Дом, где проживала Анна Павлиновна Шайкина, превратился в крайне защищенную крепость: по углам торчали башни с бойницами и машикулями, каменный забор украшали зубцы и острые колья, вместо дома – донжон с узенькими, но застекленными, окошками. На шпиле висела какая-то тряпка, должно быть, знамя, но Вильяму показалось, что это деталь Ленкиного гардероба, занесенная ветром на шпиль. Все бы хорошо, но это был маленький замок, соответствующий размерами прежнему жилищу Шайкиных.

Дом Илья тоже сохранил прежние размеры, тоже превратился в крепость, но… японскую. Забор из просечного железа стал каменным, а из-за этого забора выглядывал дом, многоярусный с изящно изогнутой черепичной крышей, похожий на несколько пагод, поставленных друг на друга. Конек украшали деревянные скульптуры драконов.

Вильям остановился посередине улицы, вертел головой туда-сюда, щипал себя, тщетно пытаясь проснуться. Слева замок Шайкиных, справа замок Ильи, а впереди двор Бякиных. Двор Бякиных ничуть не изменился. Деревянный забор остался прежним, кирпичный беленый дом тоже, деревья по-прежнему создают густую тень. Вишни в пальмы и секвойи не превратились. Петух за деревьями кукарекает. Ничего не изменилось, за одним маленьким исключением: весь двор с домом, кухней, сараями, деревьями, кошкой Муркой, дедом Степаном и бабушкой Муней, Сашей и Лешей Бякиными, Альбиной Мазлумян и ее очередным избранником отделился коренного грунта и теперь летающим островом висел в воздухе на высоте пяти-шести метров.

Потом Вильям взглянул на овраг. Оврага не было. Там, где овраг выходил на улицу, между двором Ильи и жилищем Бякиных, где еще вчера находилась горячо любимая Сашей и Лешей свалка, теперь стоял каменный пирс, уходящий в море…. Именно в море. Овраг превратился в залив или фьорд, за которым играл сине-зелеными цветами морской простор. Исчезла река Кубань, исчезли закубанские пространства с их хуторами, полями, фермами. Теперь здесь были море, облака, паруса далеких кораблей.

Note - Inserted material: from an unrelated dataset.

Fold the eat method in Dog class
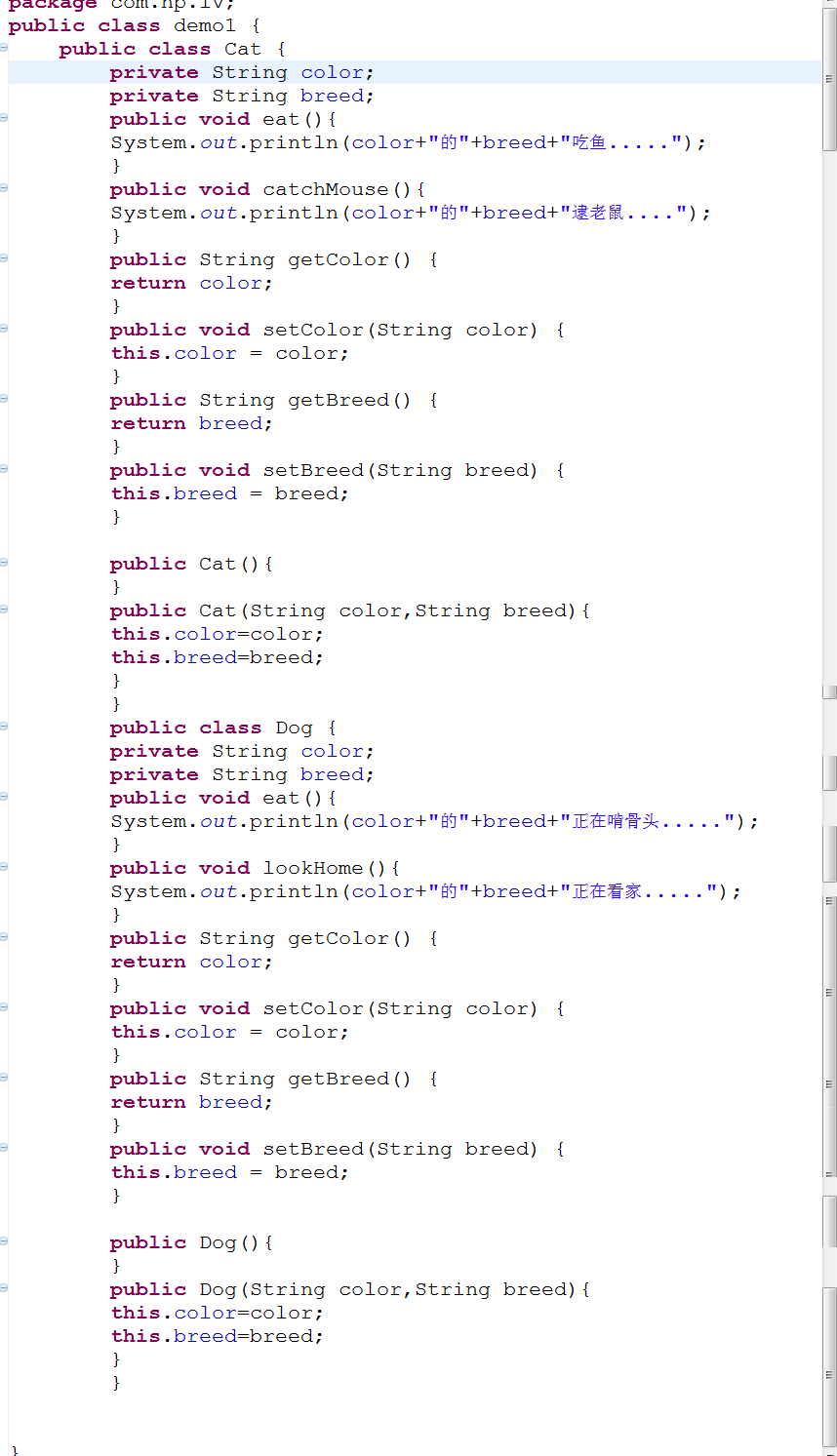 click(4, 797)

И замер Вильям Андреев, молодой человек четырнадцати лет, отличник и вундеркинд, мечтатель и романтик, предмет воздыхания множества поклонниц, замер, открыл рот, выпучил глаза и даже щипать себя перестал. С таким тупым выражение лица обычно Саша Бякин замирал, когда его что-либо удивляло, но его всегда что-то удивляло. А тут Вильям замер. Простим его, однако, – в такой ситуации любой замрет. Можно, конечно, попытаться в обморок упасть, но не получается; засмеяться, заплакать, но смех и слезы тоже никак не выдавливаются. Можно попробовать посчитать себя полным идиотом, предположить, что на самом деле ты лежишь в палате для умалишенных, и все эти замки, моря и летающие острова тебе только кажутся, но к такому выводу приходить не хотелось. Перспективы в такой ситуации были неопределенными.

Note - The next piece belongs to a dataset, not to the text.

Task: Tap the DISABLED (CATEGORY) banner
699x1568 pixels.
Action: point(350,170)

Вильям стоял на одном месте, вертелся, оглядывался по сторонам, старательно впитывая глазами происходящее. Вдруг чья-то крепкая рука хлопнула его по плечу. Вильям вздрогнул и обернулся. Перед ним стоял невысокий, коренастый самурай. Именно самурай, в кимоно, штанах-хакама, накидке-хаори, похожей на коническую корзину плетеной шляпе. Из за пояса торчали два меча: длинный – катана, и меч покороче – вакидзаси.

– Чего пялишься? – Весьма недовольно спросил самурай.

– Илья? – Удивился Вильям.

– А кто еще, по-твоему? – Проворчал самурай.

Вильям начал смеяться. Сначала просто засмеялся, а потом принялся истерически хохотать. Самурай Илья недобро смотрел на друга. Смеяться он не порывался. Вильям смеялся долго, до слез, до икоты. Обычно такое состояние называют истерикой и лечат соответствующими препаратами.